Wir greifen auch auf Verfahren aus dem Bereich der Stimmbildung und der musikalischen Erziehung zurück. Einige Vokal- und Stimmübungen entstammen der Arbeit von Marie-Louise Aucher (Siehe Aucher, M.L., 1977a, b). Die gestische Begleitung von Gedichten und Texten beruht auf den Arbeiten von Marcel Jousse, dessen Techniken uns durch seine Mitarbeiterin Gabrielle Baron vermittelt wurden (Siehe Baron, G, 1981, Jousse, M., 1974a, b). Übungen und Verfahren der funktionellen Stimmtherapie sind auch in unsere Arbeit eingeflossen.

Die Entspannungstechniken, die wir anwenden, beruhen auf das autogene Training von J.H. Schultz, die Eutonie von Gerda Alexander und die Sophrologie von Alfonso Caycedo.

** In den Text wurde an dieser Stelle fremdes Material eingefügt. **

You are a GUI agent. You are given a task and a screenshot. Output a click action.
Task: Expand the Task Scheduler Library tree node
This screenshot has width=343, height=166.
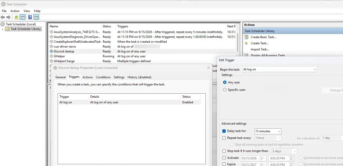tap(3, 29)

Wir verdanken einige Atemübungen Ilse Middendorf (siehe Middendorf, I, 1984) und einer ihrer Schülerin Helga von Hochberg.

Einige Sensibilisierungs- und Wahrnehmungsübungen stammen aus der Expression corporelle und einigen Körpertherapien (cf. Moshe Feldenkrais, Bioénergie...).

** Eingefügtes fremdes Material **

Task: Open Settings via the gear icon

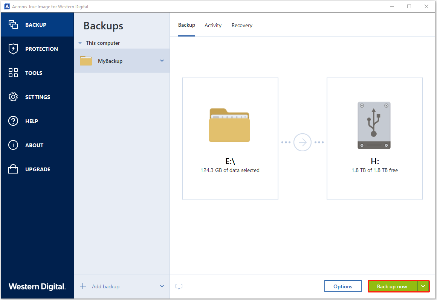Action: [13, 97]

Diese Verfahren tragen der Erhöhung der Rezeptivität, der Wahrnehmung, der Ausdrucksfähigkeit und des Selbstvertrauens bei.

Theoretische Erkenntnisse der Gruppendynamik halfen uns, die Reihenfolge und den Aufbau der Übungen der ersten Tage zu gestalten und trugen zu unserer Wahrnehmung von Gruppenthemen in den fortgeschrittenen Gruppen bei (siehe Anzieu, 1983, 1984). Sie flossen auch in die Progression der Übungen in den ersten Tagen eines Intensivkurses (siehe Dufeu Bernard: Wege zu einer Pädagogik des Seins, Kapitel III, IV und V) ein und haben einen Einfluss auf die Auswahl der Themen in Beziehung zu dem Gruppenleben in den Kursen für Fortgeschrittene.

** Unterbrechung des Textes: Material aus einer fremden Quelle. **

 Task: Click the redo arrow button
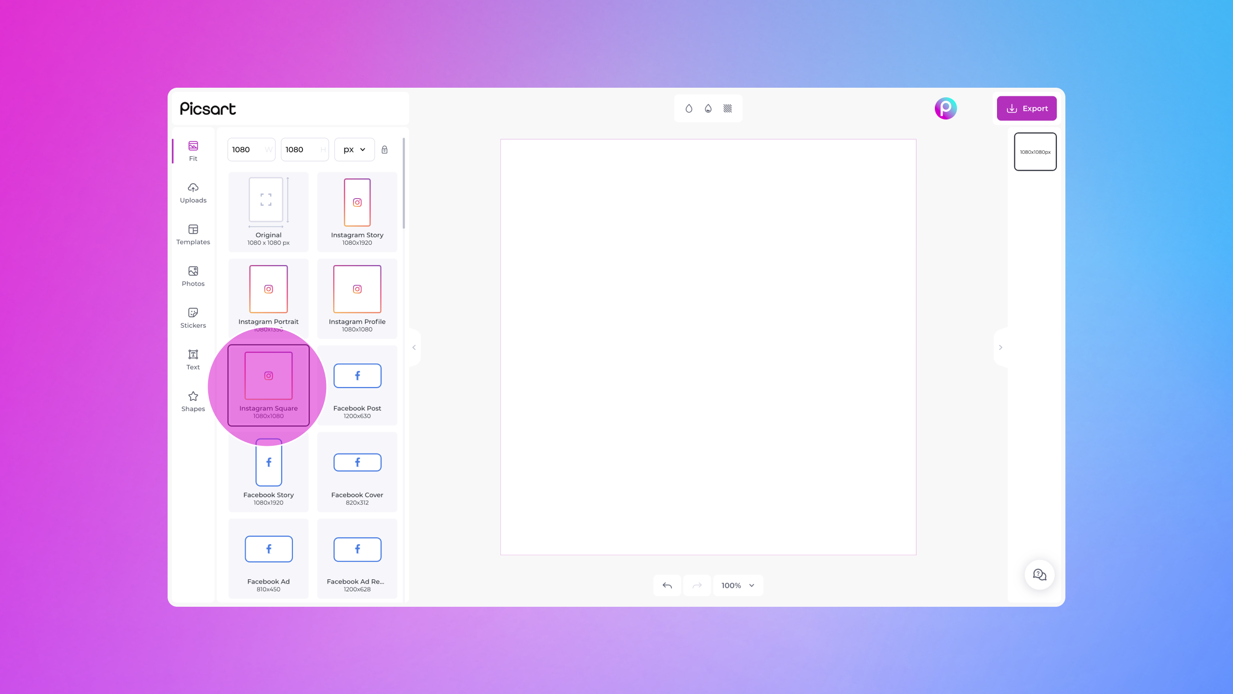pos(697,586)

Man darf die Quellen mit den Mitteln
und den Zielen nicht verwechseln.

Alle diese Quellen wurden an die pädagogischen Erfordernisse der Sprachvermittlung angepasst, genau so wie Sportler und Künstler Verfahren und Techniken aus anderen Fachrichtungen (Entspannungsübungen, Konzentrations-, Visualisationstechniken...) in Anspruch nehmen und ihrer Disziplin anpassen, um ihre Wahrnehmungsfähigkeit und ihre Leistungsfähigkeit zu steigern. Sie bedeuten eine Bereicherung für die Psychodramaturgie Linguistique und tragen ihrer Vielfalt und Wirksamkeit bei.

Neue Erkenntnisse und neue theoretische Grundlagen werden gewonnen, die die Kohärenz der Psychodramaturgie und damit ihre Effizienz verstärken. Neue Aufwärm-, Haupt- und Zwischenübungen ebenso wie neue Techniken werden ständig seit der Entstehung der Psychodramaturgie entwickelt, um den Sprachlehrern immer mehr Variationen anzubieten, um einen teilnehmer- und gruppenorientierten Unterricht durchzuführen.

Die Psychodramaturgie Linguistique steht in einem fortwährenden Entwicklungsprozess. Sie ist für uns eine spannende Herausforderung.

© Bernard Dufeu, 2001
Auszüge aus: Wege zu einer Pädagogik des Seins. Mainz: 2003, 59-74.